³ NUNCA MAIS HAVERÁ QUALQUER MALDIÇÃO. Nela, estará o trono de Deus e do Cordeiro. Os seus servos o servirão, ⁴ contemplarão a sua face, e na sua fronte está o nome dele. ⁵ Então, já não haverá noite, nem precisam eles de luz de candeia, nem da luz do sol, porque o Senhor Deus brilhará sobre eles, e reinarão pelos séculos dos séculos (Ap 22.3-5).

Diante desta verdade resta somente uma coisa a dizer: Maranata! Venha logo Senhor Jesus. Amém!

CONCLUSÃO:

Não há Deus como o nosso Deus. Ele é completo, Ele é perfeito, Ele maravilhoso. Ele é fiel, imutável e eterno. Grandes e maravilhosas são as suas promessas, assim como firme e certo o seu cumprimento. Nunca duvide de Deus. Nunca questione Deus. Nunca exija nada de Deus. Nunca nem ouse pensar que pode colocar Deus em uma sinuca, em xeque-mate. Nunca tente negociar com Deus. Apenas creia e se submeta a Ele, porque Ele é o Criador e tudo fez com perfeição, mesmo que não venhamos a entender isso por agora.
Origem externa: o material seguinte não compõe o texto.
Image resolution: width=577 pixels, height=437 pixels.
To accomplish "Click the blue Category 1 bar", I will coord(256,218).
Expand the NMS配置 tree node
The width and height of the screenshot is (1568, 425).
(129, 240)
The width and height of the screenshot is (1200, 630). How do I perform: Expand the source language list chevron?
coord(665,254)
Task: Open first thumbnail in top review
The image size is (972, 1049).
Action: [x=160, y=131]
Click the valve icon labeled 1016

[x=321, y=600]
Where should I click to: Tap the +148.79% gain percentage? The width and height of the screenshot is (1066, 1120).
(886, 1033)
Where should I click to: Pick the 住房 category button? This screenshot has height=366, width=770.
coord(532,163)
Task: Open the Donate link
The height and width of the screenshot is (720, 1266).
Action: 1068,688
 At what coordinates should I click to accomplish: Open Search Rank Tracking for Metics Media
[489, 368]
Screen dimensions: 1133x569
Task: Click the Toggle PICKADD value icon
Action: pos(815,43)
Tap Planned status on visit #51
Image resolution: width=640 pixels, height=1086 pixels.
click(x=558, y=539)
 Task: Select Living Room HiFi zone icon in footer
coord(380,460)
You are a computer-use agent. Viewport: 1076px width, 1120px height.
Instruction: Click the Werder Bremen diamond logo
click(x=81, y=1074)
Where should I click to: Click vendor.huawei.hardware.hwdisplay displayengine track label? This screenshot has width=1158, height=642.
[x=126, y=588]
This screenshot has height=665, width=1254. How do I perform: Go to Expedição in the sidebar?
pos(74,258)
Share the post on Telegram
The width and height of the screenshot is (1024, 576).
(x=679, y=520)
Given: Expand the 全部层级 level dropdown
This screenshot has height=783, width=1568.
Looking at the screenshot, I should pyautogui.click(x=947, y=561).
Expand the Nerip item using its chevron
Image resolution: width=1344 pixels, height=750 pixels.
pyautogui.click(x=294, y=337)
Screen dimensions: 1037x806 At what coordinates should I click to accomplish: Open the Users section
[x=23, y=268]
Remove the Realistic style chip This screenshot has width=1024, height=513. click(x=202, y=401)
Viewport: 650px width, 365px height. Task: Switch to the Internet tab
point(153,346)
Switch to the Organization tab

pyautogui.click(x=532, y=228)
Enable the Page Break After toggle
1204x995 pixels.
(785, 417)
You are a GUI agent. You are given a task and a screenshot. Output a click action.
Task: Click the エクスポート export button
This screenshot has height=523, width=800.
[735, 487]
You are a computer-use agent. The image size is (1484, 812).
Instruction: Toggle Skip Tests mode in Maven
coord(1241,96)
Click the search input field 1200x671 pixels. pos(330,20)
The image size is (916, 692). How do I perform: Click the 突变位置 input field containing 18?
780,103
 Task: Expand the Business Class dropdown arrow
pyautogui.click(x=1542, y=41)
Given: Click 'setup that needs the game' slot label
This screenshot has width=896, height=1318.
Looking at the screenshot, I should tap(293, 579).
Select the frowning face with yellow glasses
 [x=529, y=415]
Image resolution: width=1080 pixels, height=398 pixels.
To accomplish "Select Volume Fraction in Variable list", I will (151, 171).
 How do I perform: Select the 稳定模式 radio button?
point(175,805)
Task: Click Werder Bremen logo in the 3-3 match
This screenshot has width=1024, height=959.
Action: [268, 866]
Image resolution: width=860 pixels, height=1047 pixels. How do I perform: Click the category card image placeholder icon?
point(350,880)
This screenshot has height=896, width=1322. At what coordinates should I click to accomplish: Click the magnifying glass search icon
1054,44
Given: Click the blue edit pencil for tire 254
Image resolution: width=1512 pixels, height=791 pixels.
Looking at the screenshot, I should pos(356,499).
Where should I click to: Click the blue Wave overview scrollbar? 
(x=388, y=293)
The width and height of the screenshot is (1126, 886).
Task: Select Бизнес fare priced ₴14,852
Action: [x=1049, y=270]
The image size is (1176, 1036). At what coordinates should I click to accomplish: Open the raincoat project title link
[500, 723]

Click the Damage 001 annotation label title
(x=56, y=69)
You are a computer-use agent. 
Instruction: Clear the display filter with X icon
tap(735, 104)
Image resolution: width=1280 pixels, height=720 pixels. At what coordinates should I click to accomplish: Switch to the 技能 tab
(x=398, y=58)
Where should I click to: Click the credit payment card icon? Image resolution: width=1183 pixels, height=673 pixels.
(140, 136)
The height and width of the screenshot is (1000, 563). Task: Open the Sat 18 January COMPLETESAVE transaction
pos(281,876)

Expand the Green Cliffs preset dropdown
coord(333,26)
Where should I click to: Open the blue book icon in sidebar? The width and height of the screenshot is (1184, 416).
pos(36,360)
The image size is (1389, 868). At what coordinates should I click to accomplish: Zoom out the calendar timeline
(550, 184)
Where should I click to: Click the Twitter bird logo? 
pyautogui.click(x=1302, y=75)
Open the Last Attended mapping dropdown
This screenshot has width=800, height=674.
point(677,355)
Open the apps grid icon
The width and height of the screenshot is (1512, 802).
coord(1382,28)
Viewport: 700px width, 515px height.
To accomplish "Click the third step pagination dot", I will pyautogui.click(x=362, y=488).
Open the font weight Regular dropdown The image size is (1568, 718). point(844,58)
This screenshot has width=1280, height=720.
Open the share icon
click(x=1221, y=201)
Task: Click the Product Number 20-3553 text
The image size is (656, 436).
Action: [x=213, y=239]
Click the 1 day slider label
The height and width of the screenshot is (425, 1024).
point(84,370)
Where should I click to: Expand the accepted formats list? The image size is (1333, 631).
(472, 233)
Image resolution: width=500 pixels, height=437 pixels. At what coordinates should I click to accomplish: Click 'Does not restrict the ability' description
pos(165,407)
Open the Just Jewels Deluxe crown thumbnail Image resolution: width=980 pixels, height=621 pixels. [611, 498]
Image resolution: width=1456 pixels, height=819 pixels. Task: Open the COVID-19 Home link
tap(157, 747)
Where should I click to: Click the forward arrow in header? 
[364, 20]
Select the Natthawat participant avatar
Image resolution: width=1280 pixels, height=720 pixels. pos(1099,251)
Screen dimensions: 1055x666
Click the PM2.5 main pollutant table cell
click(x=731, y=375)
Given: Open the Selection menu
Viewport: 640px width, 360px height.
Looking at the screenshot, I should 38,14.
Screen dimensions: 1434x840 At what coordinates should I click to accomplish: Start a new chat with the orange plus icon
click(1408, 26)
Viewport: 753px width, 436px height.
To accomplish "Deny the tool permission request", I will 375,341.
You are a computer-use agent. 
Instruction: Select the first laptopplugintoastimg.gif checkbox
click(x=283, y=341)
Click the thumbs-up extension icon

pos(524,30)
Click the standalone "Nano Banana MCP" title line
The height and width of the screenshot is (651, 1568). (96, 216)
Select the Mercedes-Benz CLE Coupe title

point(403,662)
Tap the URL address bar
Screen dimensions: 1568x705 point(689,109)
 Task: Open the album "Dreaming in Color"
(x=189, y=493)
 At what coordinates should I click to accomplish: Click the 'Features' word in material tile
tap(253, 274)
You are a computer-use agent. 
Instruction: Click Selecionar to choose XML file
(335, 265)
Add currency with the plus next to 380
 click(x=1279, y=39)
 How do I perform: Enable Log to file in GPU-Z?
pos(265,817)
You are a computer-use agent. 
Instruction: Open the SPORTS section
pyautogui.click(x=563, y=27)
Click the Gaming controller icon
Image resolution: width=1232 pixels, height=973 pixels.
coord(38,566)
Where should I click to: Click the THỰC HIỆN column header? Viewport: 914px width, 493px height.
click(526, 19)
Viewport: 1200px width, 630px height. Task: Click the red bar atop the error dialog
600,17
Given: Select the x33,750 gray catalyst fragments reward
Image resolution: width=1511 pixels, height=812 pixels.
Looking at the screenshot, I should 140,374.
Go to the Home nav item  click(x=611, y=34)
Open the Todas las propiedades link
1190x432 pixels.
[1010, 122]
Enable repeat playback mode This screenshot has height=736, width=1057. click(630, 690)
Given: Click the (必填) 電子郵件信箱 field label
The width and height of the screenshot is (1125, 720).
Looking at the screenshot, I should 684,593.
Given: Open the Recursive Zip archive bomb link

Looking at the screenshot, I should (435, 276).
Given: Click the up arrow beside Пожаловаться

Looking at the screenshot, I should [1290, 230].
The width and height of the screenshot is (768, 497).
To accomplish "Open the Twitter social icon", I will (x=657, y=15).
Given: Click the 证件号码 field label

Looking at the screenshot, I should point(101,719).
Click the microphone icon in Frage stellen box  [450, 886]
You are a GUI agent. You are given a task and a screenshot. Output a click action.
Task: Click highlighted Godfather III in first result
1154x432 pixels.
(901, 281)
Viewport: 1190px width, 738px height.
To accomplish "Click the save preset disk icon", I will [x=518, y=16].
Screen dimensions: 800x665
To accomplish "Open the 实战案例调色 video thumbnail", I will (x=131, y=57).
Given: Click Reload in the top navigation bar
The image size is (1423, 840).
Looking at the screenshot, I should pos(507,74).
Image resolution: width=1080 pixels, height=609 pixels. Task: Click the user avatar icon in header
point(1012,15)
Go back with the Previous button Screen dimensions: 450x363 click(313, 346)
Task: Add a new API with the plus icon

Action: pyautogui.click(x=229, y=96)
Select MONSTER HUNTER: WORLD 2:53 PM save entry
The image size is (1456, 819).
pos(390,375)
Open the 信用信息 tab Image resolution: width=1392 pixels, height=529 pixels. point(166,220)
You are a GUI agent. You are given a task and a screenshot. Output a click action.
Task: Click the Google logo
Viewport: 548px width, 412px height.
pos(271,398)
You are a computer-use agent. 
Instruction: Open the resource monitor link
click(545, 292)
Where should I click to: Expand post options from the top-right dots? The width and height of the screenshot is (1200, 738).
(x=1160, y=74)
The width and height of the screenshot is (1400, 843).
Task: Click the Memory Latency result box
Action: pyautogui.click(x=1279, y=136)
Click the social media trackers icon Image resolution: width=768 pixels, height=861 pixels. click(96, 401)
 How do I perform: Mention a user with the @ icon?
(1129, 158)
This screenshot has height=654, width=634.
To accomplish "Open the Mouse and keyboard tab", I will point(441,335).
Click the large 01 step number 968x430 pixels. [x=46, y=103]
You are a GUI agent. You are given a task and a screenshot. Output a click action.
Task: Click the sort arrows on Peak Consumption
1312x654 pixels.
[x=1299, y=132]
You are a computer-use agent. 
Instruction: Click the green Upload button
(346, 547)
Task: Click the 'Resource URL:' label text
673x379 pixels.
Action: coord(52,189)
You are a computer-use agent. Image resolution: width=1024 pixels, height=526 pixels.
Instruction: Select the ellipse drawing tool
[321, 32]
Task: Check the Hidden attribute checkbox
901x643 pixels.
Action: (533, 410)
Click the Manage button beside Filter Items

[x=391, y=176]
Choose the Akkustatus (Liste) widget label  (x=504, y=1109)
Este Deus criou o homem, colocou-o em um jardim, fez com ele uma aliança, prometeu a ele bênçãos maravilhosas se permanecesse fiel e alertou a ele que haveria maldições caso ele não permanecesse fiel. O homem fez a sua escolha e Deus agiu de uma forma surpreendente, que poderia vir somente de alguém que é perfeito, justo e poderoso para fazer cumprir toda a sua vontade. Que Deus te abençoe a entender todas essas coisas e venhas a crer e a se submeter ao Deus único e verdadeiro. Amém!

Luiz Lobianco

 

Bibliografia:

Bíblia Sagrada. Traduzida em português por João Ferreira de Almeida. Revista e Atualizada no Brasil. Sociedade Bíblica do Brasil.

Revista Palavra Viva: O Pacto da Graça. Editora Cultura Cristã.